======== Extrait à lire ========
En suivant Janet, on peut comprendre comment des entités abstraites se rattachent à des conduites. Il explique que les concepts d’individualité et de collectivité, par exemple, sont apparus corrélativement à des conduites de regroupement et de dissociation :

 

Dans le fait de convoquer l’assemblée au congrès, on se préoccupe du groupe […] Quand on dissout l’assemblée, quand on renvoie chacun de son côté, on pense davantage à l’individu [28][28]P. Janet, op. cit., p. 148..

 

Si la catégorisation des entités s’articule à des possibilités d’actions dans des situations prévisibles, on peut faire raisonnablement l’hypothèse que les catégories fondamentales du langage (ces catégories grammaticales isomorphes à nos catégories mentales dans le schéma d’Aristote-Benveniste) se calquent sur ce qu’on pourrait nommer « la logique de nos actions ». C’est ce que Bergson a cherché à établir, comme on sait, en montrant à la fois que le langage fournit des repères pratiques et que l’espace homogène et isotrope est la forme de notre action sur la matière, action qui a besoin de points fixes et d’éléments reproductibles.
======== Données brutes ========
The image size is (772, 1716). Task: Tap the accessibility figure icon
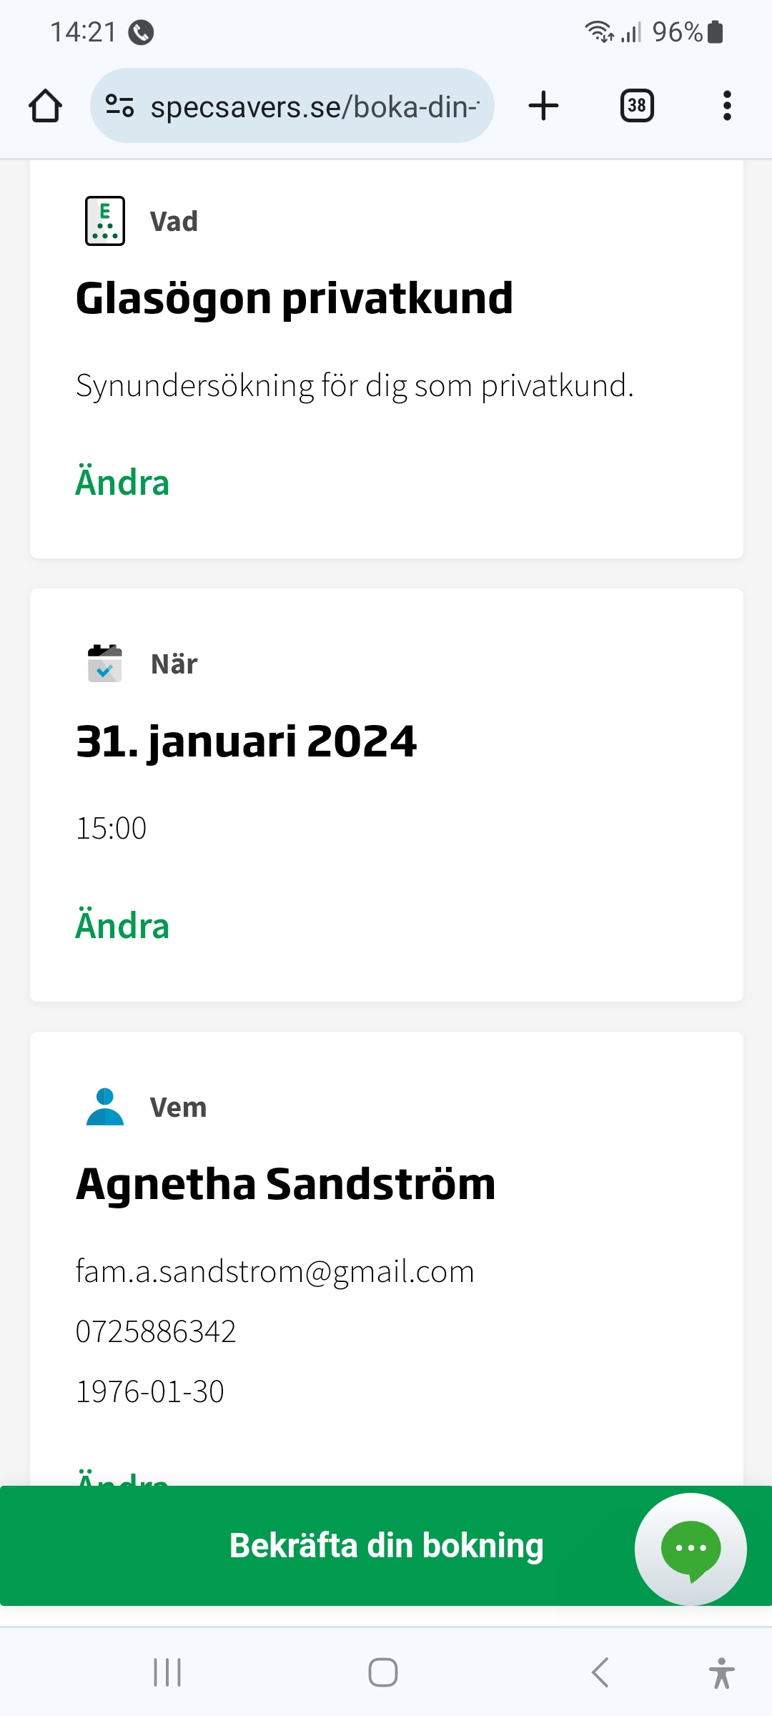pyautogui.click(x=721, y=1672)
========
======== Données brutes ========
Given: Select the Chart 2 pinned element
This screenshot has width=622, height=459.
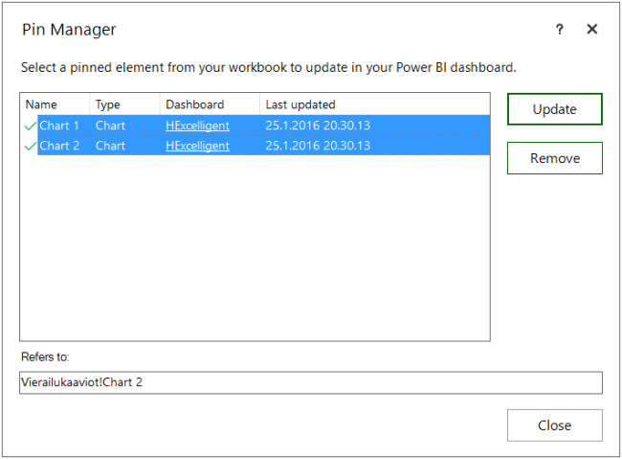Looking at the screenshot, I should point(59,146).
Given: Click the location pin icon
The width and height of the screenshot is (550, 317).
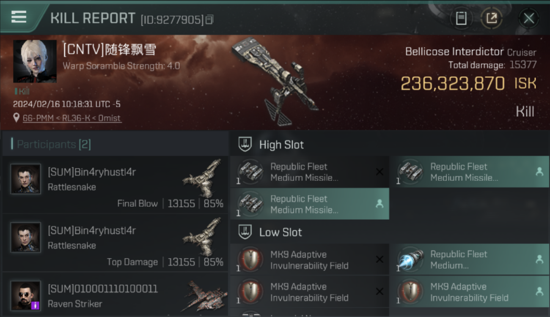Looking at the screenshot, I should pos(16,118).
========
======== Données brutes ========
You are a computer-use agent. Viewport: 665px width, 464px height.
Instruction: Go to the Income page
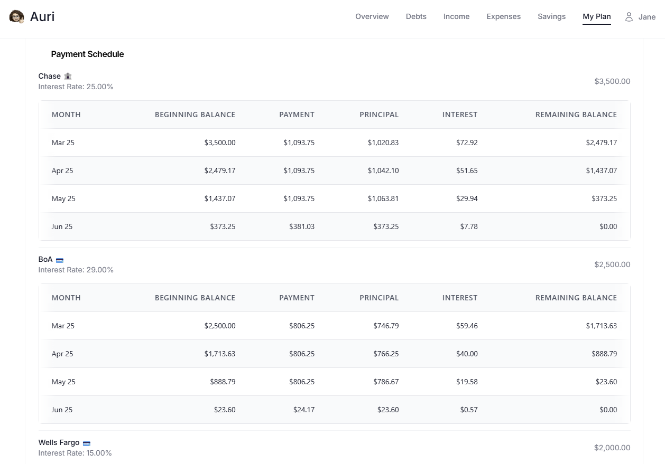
========
Consignes écrites
a - Dans l'extrait, que présente Bergson comme la forme de notre action sur la matière ?
b - Reproduisez le passage de l'extrait qui va de « Dans le fait » jusqu'à « op. cit., p. 148.. » inclus.

Réponses par consigne
a - L'espace homogène et isotrope.

b -
Dans le fait de convoquer l’assemblée au congrès, on se préoccupe du groupe […] Quand on dissout l’assemblée, quand on renvoie chacun de son côté, on pense davantage à l’individu [28][28]P. Janet, op. cit., p. 148..